Doch Schärfe war längst nicht mehr Marillas hervorstechendste Eigenschaft. Und so kam es, dass Mrs Lynde am Abend ihrem Thomas erklärte: »Marilla Cuthbert ist richtig milde geworden - jawohl!«
Am darauf folgenden Abend ging Anne zu dem kleinen Friedhof von Avonlea hinüber, um frische Blumen auf Matthews Grab zu stellen und den schottischen Rosenstrauch zu gießen. Bis zur Abenddämmerung blieb sie dort, um die Ruhe und den Frieden dieses Ortes zu genießen, dem Rauschen der Pappeln und dem Flüstern der Gräser zuzuhören. Die Sonne war schon untergegangen, als sie den Friedhof auf dem kleinen Hügel verließ. Ein frischer Wind wehte über die saftigen Kleewiesen, unter den großen Bäumen leuchtete hier und dort ein heimeliges Licht durch die Zweige. Die Landschaft erschien in sanften, milden Farben, die sich im »See der glitzernden Wasser« widerspiegelten.
»Liebe Welt«, murmelte Anne. »Du bist wunderschön und ich freue mich in dir zu leben.«
Auf halbem Weg den Hügel hinunter sah sie Gilbert pfeifend aus dem Tor der Blythe-Farm treten. Das Pfeifen erstarb auf seinen Lippen, als er Anne erblickte. Er zog höflich den Hut und wäre sicherlich schweigend an ihr vorbeigegangen, wenn Anne nicht stehen geblieben wäre und ihm ihre Hand entgegengestreckt hätte.
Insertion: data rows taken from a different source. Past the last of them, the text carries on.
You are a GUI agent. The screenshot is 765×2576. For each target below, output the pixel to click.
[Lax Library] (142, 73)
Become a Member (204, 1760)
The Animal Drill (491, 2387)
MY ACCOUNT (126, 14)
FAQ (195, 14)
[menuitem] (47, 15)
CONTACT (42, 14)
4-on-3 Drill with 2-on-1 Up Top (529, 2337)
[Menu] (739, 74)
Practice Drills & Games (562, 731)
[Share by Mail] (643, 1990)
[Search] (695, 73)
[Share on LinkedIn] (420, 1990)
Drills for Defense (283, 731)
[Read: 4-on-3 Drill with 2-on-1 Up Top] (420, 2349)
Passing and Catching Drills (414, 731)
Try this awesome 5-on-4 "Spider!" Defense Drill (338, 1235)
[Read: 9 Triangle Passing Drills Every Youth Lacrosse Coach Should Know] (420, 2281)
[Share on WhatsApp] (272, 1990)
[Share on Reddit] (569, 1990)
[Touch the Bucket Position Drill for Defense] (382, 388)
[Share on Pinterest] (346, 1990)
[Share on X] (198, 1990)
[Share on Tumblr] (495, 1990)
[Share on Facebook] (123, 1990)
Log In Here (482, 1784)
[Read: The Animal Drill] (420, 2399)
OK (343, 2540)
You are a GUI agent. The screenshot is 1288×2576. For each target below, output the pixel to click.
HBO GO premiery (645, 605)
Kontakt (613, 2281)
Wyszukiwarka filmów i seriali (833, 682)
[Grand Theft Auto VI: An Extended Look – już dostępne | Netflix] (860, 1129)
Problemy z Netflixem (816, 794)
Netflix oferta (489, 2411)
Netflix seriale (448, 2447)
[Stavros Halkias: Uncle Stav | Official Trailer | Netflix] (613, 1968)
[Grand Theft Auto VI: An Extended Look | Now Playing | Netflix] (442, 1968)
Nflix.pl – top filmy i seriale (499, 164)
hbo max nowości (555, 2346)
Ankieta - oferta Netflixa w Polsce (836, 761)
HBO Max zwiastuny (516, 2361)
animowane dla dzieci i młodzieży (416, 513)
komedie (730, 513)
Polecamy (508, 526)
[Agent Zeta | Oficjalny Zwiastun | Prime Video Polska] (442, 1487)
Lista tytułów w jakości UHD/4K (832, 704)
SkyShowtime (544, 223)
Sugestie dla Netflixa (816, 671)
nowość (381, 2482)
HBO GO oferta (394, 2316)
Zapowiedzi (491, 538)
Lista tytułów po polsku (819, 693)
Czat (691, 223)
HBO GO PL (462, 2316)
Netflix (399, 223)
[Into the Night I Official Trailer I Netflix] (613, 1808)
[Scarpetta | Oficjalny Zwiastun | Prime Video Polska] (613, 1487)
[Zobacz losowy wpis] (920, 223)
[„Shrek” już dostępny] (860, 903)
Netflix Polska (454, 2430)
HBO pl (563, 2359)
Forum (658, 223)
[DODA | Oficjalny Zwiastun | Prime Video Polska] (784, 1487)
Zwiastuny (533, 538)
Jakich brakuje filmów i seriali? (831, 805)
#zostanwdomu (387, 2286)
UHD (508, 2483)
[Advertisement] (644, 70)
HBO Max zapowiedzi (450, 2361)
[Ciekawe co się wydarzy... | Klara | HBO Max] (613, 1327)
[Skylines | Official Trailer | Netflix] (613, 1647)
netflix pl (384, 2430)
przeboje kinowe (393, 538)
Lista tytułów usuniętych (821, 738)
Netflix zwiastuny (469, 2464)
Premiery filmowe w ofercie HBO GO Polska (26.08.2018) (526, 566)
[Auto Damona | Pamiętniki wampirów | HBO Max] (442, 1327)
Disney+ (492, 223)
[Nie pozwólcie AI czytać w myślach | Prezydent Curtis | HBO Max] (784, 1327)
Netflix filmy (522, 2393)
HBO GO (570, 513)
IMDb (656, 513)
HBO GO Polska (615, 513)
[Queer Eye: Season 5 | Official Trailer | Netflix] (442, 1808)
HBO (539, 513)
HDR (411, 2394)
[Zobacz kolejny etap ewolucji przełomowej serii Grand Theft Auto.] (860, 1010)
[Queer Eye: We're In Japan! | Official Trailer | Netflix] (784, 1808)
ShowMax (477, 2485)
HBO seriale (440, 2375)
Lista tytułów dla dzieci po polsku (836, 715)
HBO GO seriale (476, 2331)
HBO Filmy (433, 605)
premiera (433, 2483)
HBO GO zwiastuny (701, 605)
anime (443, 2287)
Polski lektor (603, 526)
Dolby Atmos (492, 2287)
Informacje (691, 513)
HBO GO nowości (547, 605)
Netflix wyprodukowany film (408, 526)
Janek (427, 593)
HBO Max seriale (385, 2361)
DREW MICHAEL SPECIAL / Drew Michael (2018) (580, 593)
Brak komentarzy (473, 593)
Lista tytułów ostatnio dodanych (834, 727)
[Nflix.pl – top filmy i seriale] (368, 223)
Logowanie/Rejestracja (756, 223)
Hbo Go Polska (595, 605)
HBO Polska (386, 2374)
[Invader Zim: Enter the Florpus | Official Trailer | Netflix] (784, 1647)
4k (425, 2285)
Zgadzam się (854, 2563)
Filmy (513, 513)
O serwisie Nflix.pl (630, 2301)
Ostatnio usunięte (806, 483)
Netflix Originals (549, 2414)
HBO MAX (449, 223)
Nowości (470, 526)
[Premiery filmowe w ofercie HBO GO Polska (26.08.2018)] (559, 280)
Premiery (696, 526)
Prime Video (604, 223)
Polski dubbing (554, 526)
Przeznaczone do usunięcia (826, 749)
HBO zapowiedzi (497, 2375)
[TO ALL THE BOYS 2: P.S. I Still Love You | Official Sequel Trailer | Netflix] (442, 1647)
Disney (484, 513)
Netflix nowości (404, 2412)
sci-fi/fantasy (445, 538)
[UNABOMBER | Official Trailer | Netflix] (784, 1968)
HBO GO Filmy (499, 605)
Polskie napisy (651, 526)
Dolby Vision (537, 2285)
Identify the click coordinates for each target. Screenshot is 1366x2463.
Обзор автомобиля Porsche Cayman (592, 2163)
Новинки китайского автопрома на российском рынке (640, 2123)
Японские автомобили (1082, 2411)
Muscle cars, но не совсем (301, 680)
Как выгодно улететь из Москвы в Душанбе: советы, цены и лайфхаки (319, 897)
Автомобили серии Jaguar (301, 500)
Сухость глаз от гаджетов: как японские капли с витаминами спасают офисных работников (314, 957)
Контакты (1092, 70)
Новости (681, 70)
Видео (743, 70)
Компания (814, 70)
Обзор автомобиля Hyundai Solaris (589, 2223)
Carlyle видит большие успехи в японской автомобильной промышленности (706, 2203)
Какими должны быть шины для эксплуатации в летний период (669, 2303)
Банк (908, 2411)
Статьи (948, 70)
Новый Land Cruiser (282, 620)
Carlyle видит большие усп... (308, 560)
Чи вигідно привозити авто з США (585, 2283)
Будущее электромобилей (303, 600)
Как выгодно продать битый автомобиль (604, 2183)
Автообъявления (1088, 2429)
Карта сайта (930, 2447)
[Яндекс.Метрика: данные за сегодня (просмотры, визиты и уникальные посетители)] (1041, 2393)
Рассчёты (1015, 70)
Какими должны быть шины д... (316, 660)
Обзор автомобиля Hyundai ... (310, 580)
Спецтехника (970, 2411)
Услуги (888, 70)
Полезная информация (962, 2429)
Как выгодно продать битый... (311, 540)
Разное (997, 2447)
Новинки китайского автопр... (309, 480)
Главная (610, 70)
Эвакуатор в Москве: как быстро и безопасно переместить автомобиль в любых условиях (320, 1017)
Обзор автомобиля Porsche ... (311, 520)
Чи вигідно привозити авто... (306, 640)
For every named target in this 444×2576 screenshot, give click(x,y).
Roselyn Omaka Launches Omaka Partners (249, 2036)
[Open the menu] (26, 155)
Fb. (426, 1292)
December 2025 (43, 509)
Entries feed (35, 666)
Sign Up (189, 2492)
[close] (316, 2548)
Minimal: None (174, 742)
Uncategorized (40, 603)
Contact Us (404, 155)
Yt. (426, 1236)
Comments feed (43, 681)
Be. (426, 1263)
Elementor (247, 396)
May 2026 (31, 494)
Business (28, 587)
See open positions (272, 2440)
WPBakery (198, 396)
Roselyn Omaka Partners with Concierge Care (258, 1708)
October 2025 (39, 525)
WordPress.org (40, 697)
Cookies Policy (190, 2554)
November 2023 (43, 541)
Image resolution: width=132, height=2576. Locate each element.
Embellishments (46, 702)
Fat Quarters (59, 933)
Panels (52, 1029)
»Gilbert«, sprach sie ihn an. »Ich möchte dir dafür danken, dass du meinetwegen auf die Stelle in Avonlea verzichtet hast. Das war sehr nett von dir.. . und ich möchte dir sagen, dass ich es sehr zu schätzen weiß.«
Gilbert ergriff nur allzu gern die angebotene Hand. »Das ist von Herzen gern geschehen, Anne. Ich freue mich, dass ich dir diesen kleinen Gefallen tun konnte. Wollen wir jetzt Freunde sein? Hast du mir meine alten Sünden verziehen?«
Anne lachte und versuchte vergebens ihre Hand zurückzuziehen. »Ich habe dir schon an dem Tag verziehen, an dem du mich auf dem See in dein Boot genommen hast - damals wusste ich es nur noch nicht. Was für eine starrköpfige kleine Gans ich doch war! Nun sollst du ruhig alles wissen: Es hat mir seitdem immer Leid getan.«
»Wir werden die besten Freunde werden«, jubelte Gilbert. »Wir sind dazu geboren, gute Freunde zu sein, Anne — du hast dem Schicksal lange genug ins Handwerk gepfuscht. Ich bin mir sicher, dass wir uns in vieler Hinsicht helfen können. Du willst doch ein Fernstudium anfangen, nicht wahr? - Ich nämlich auch. Komm, ich bringe dich nach Hause.«
Marilla sah Anne neugierig an, als sie in die Küche trat.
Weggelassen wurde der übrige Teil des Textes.